» **Problem statement**
Copy the records below exactly, from the line containing "Where should I" through the last line, and leave out every picture.

» **Provided records**

=== Section Start ===

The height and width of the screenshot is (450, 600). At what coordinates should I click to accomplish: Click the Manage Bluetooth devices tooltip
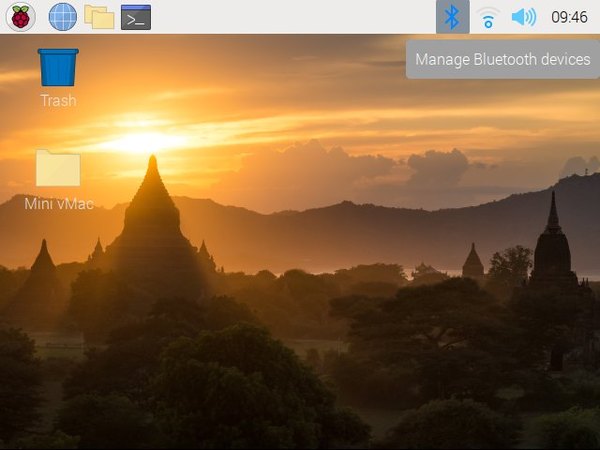(502, 59)
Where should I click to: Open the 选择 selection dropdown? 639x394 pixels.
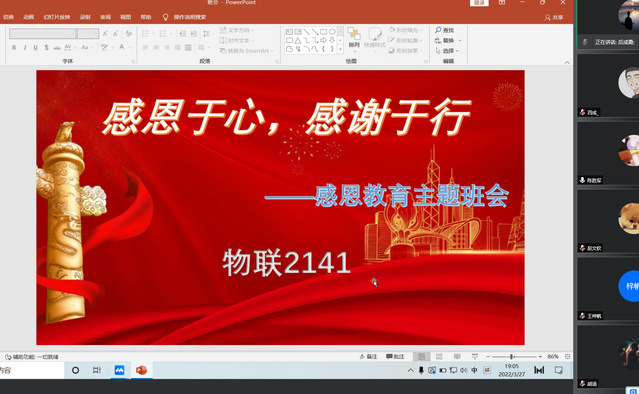click(447, 51)
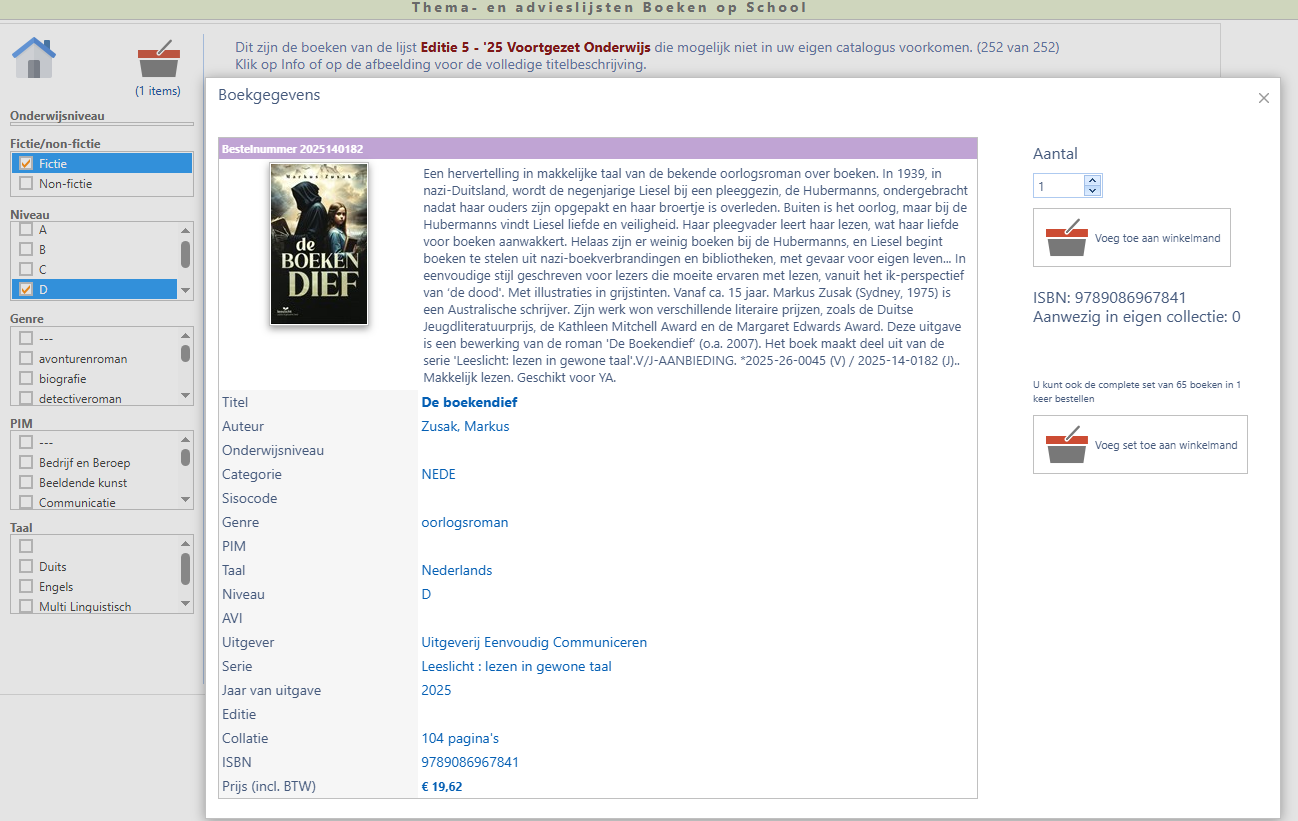The image size is (1298, 821).
Task: Decrease the Aantal quantity with down arrow
Action: click(x=1092, y=191)
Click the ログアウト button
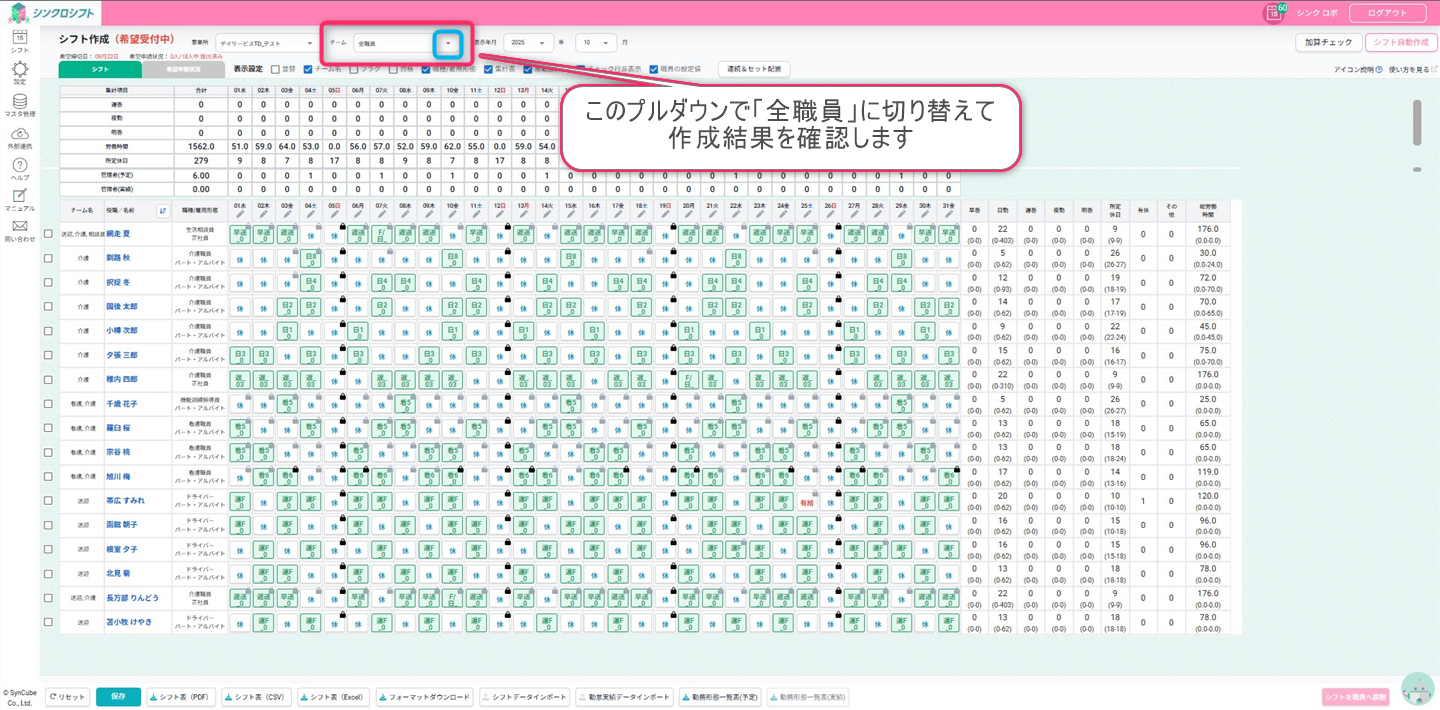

=== Section End ===

» **Reply**
Where should I click to: Open the 选择 selection dropdown? 639x394 pixels.
click(447, 51)
The image size is (1298, 821).
Task: Decrease the Aantal quantity with down arrow
Action: click(x=1092, y=191)
Click the ログアウト button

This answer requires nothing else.